◆ ACTIVITY ◆
All that is wanted is the exact lines from the one with "How do I perform: Uncheck" through the last line of the entries, with both ends kept and every picture left out.
+--
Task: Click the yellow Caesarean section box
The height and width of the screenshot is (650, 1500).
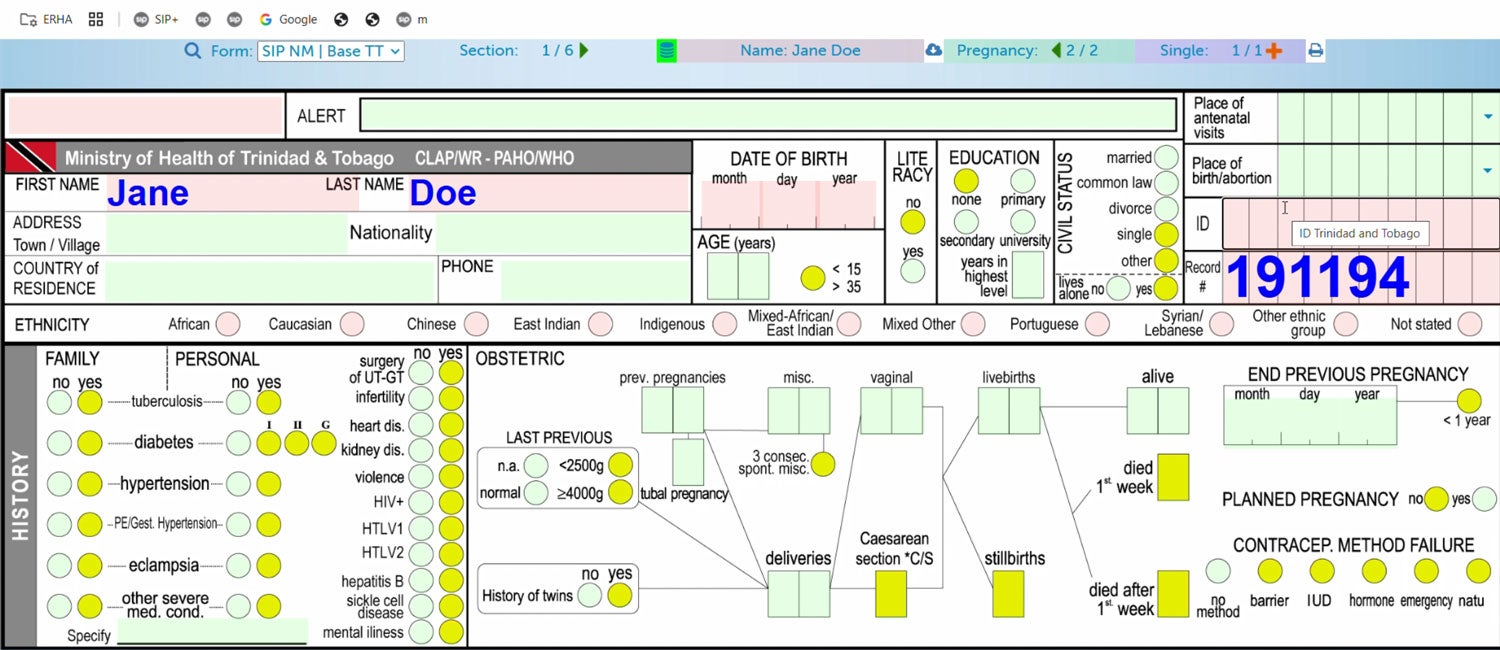Action: click(x=890, y=594)
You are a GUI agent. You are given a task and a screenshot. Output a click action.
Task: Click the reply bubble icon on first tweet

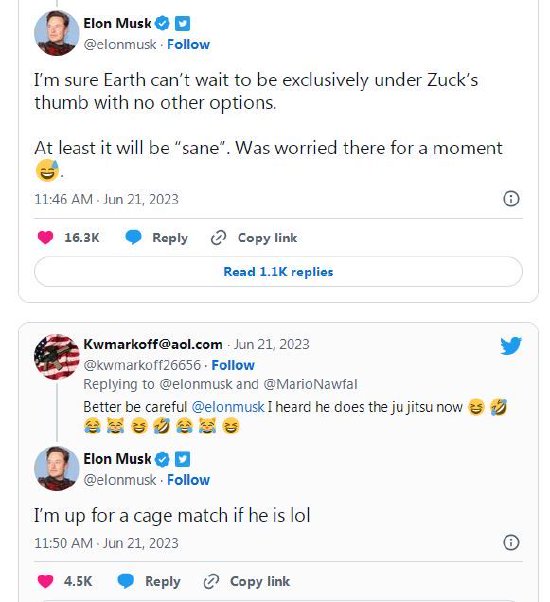click(133, 238)
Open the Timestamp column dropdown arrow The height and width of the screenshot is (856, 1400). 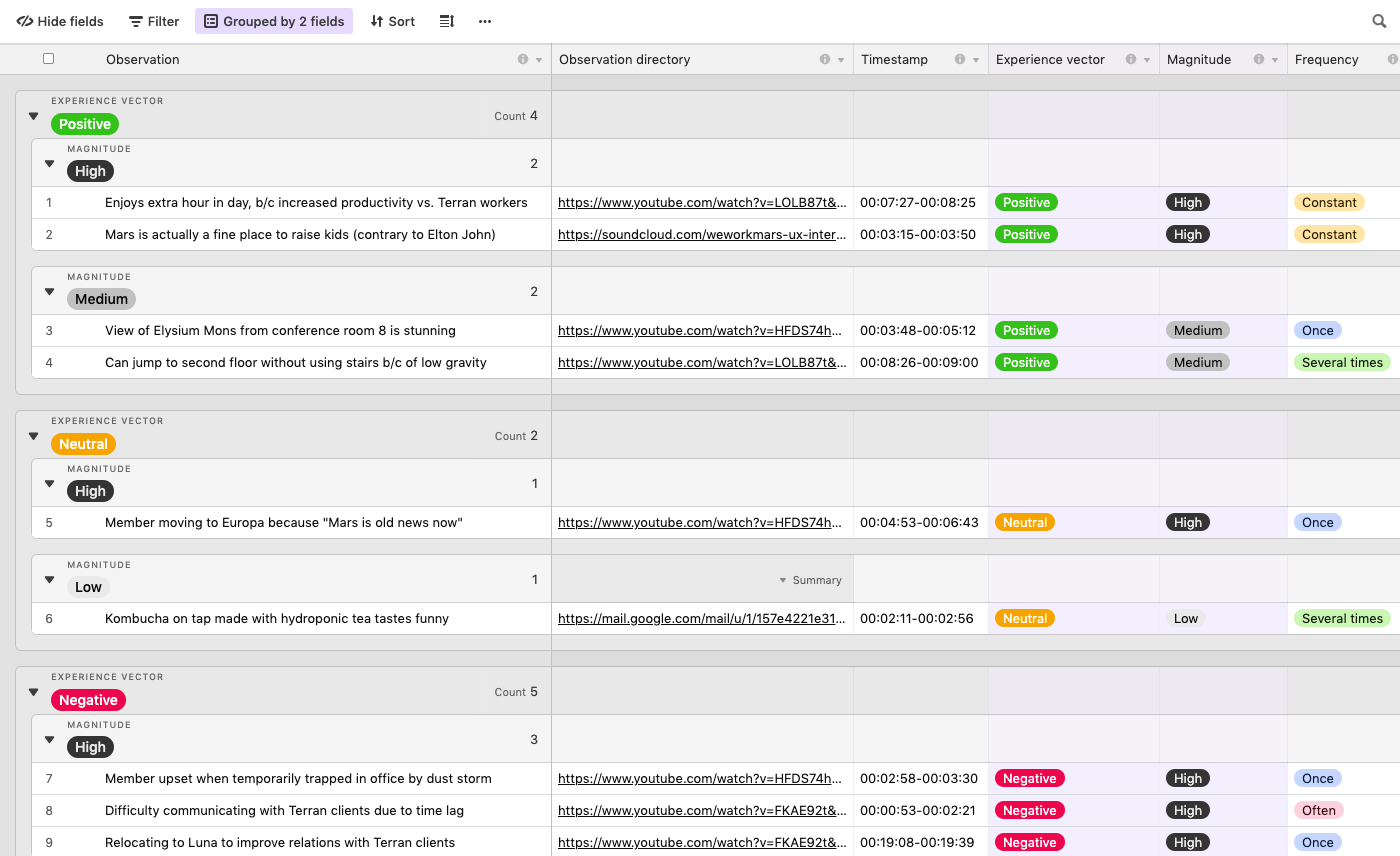(976, 60)
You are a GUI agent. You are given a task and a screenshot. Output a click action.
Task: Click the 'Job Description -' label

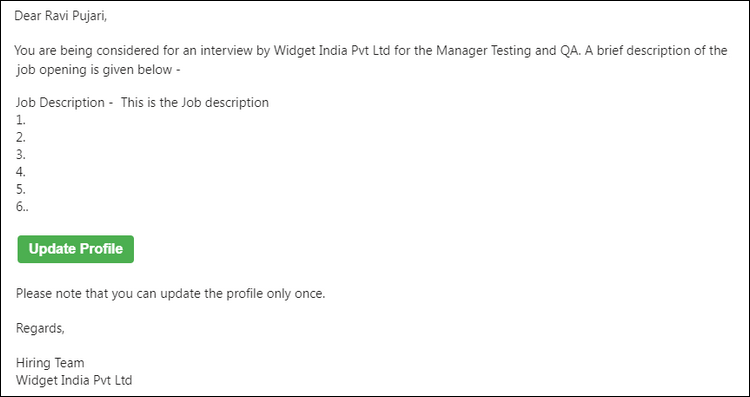[64, 102]
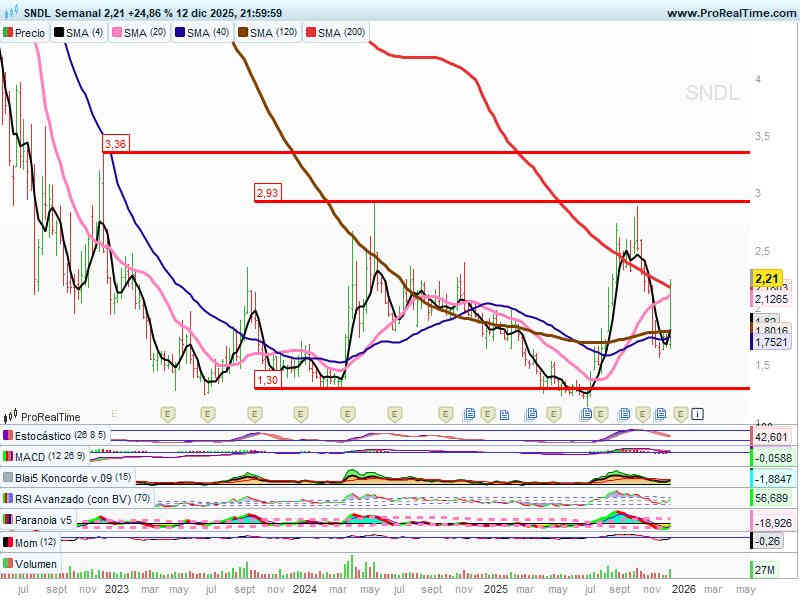Open the www.ProRealTime.com link

(x=730, y=13)
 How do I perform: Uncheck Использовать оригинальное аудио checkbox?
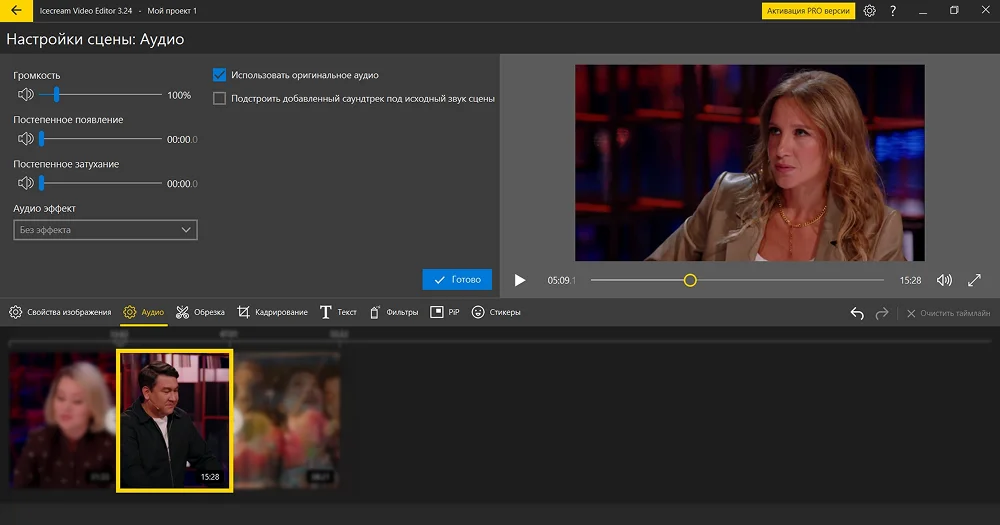220,75
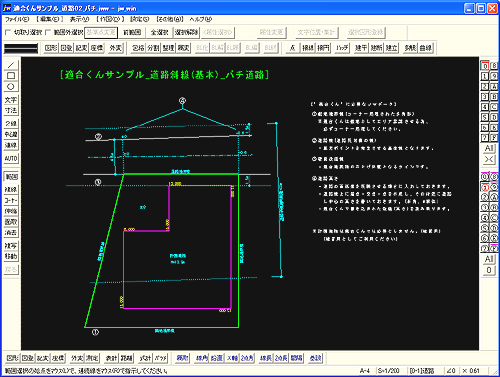The image size is (500, 377).
Task: Open the scale S=1/200 setting
Action: 388,371
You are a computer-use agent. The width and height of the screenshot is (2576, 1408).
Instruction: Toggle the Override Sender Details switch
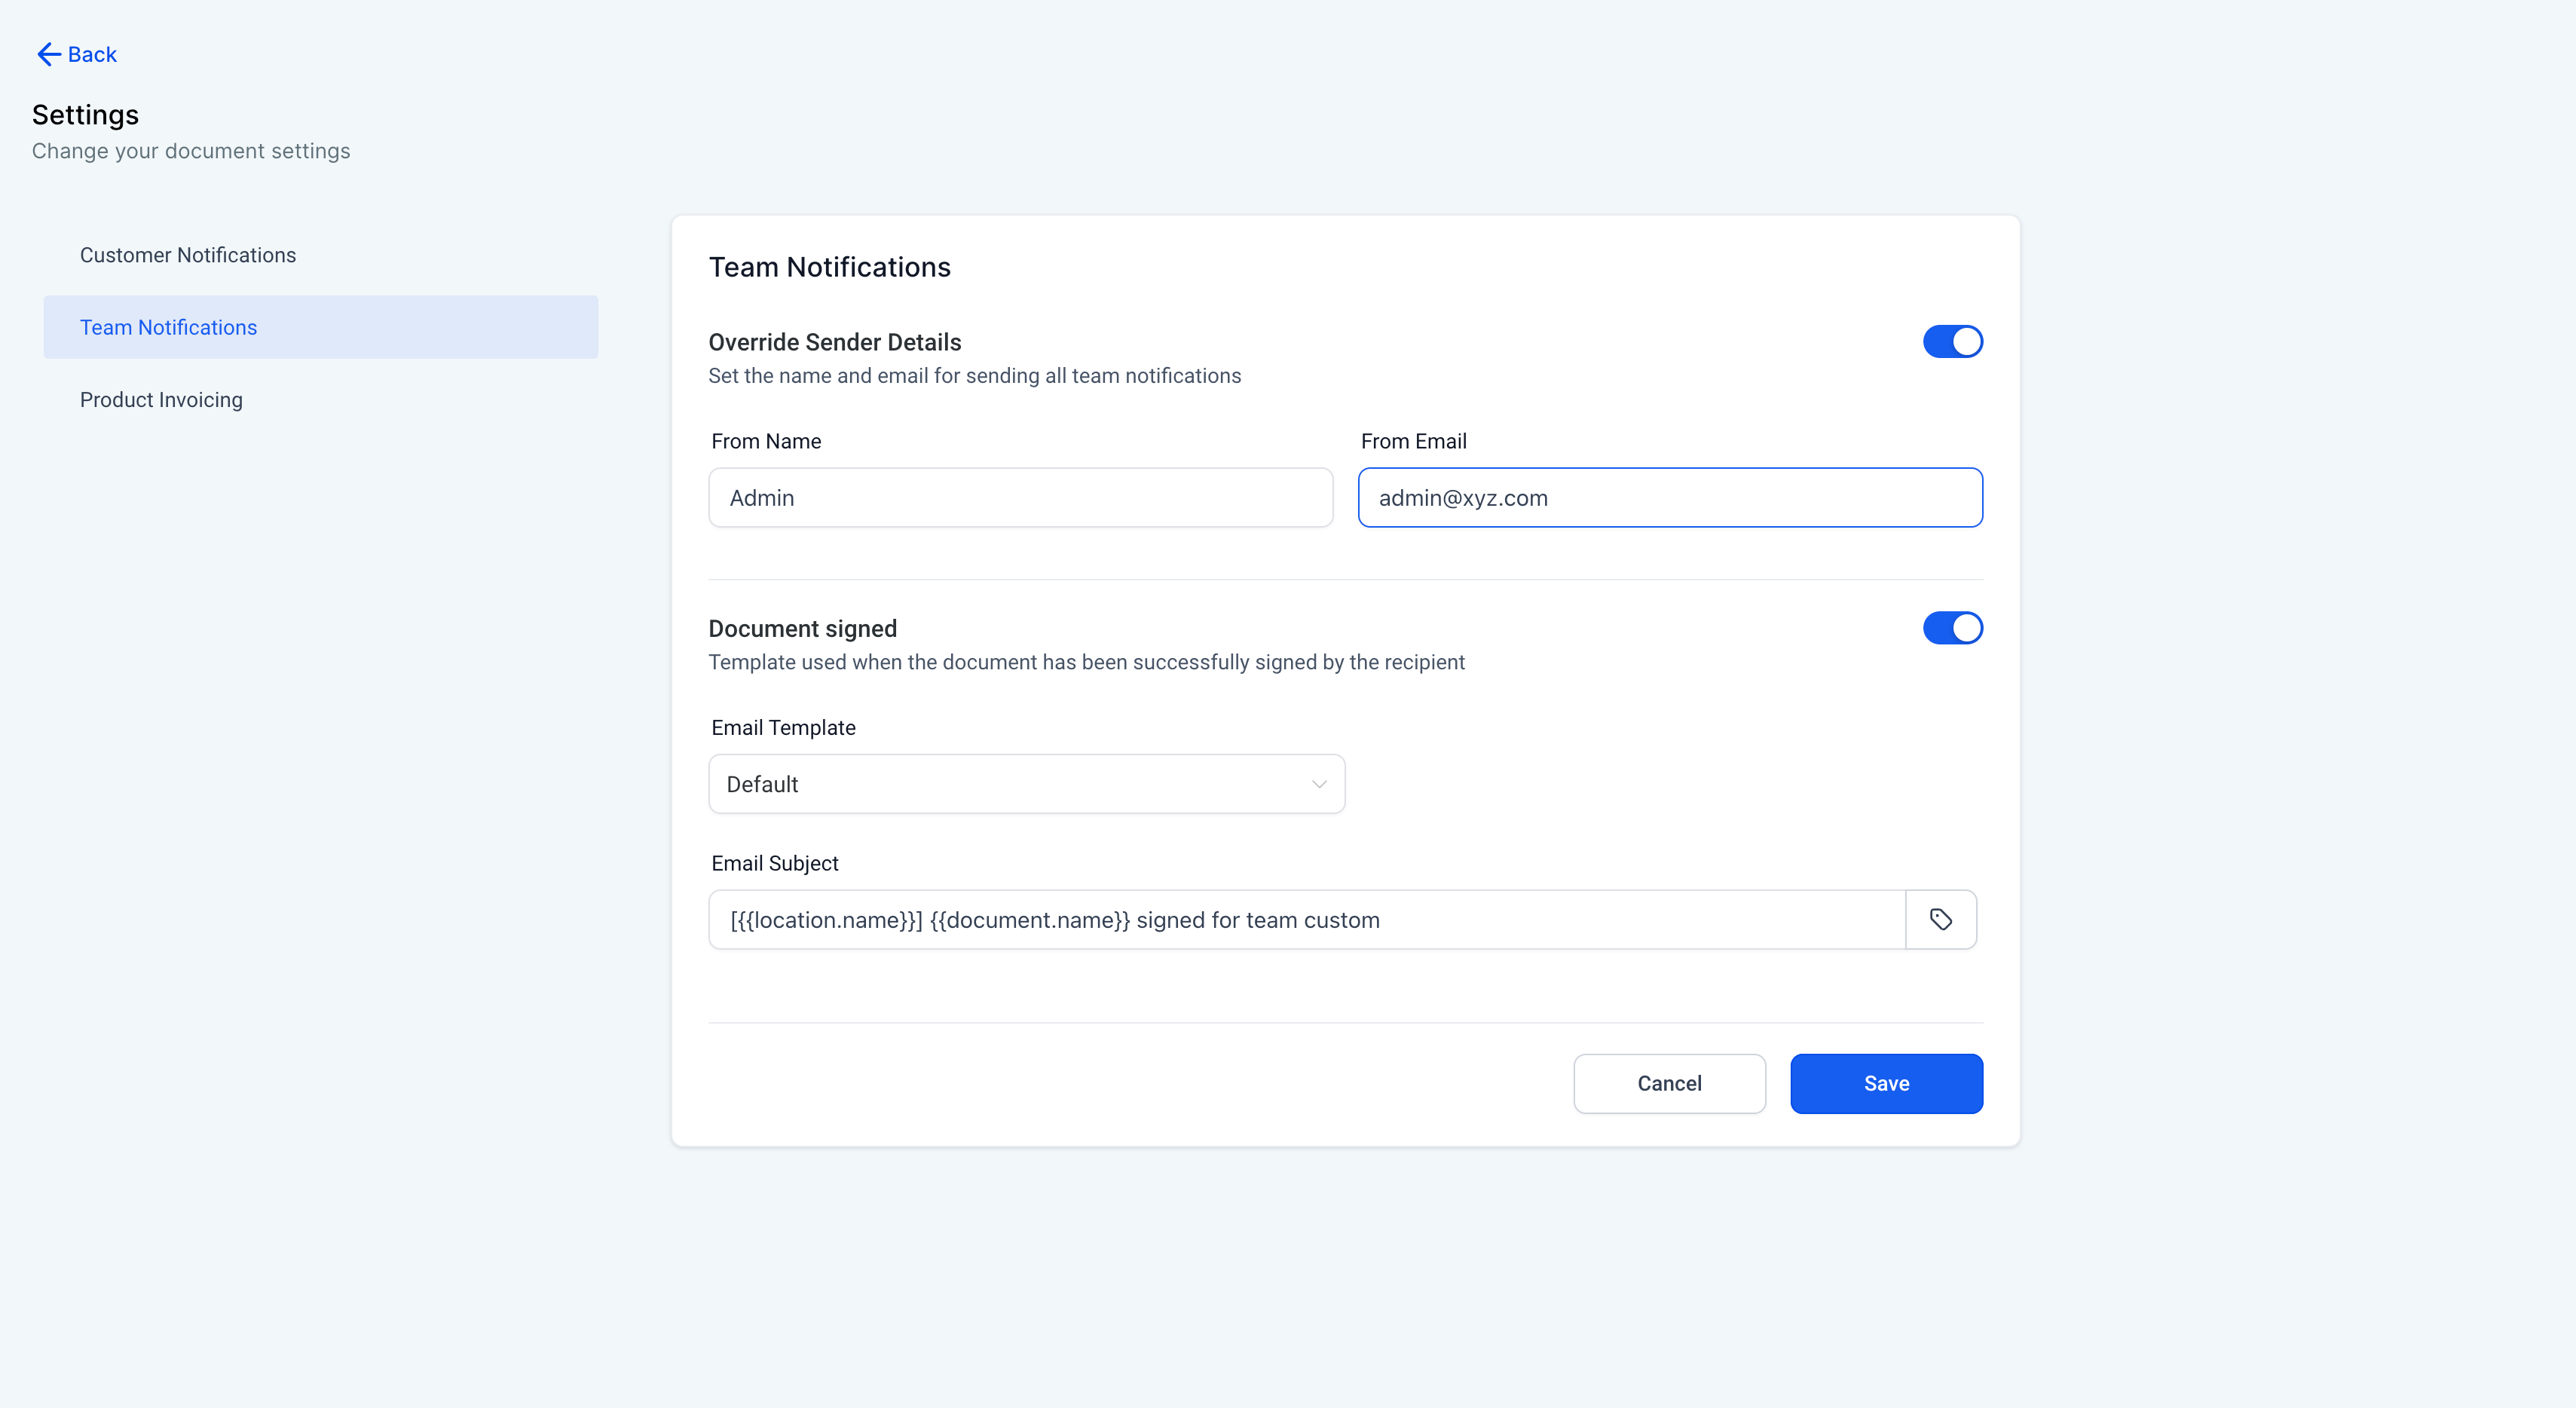pos(1951,342)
+--
◆ REPLY ◆
 How do I perform: Uncheck Использовать оригинальное аудио checkbox?
220,75
The image size is (500, 377).
Task: Open the scale S=1/200 setting
Action: 388,371
You are a computer-use agent. The width and height of the screenshot is (2576, 1408).
Instruction: Toggle the Override Sender Details switch
pos(1951,342)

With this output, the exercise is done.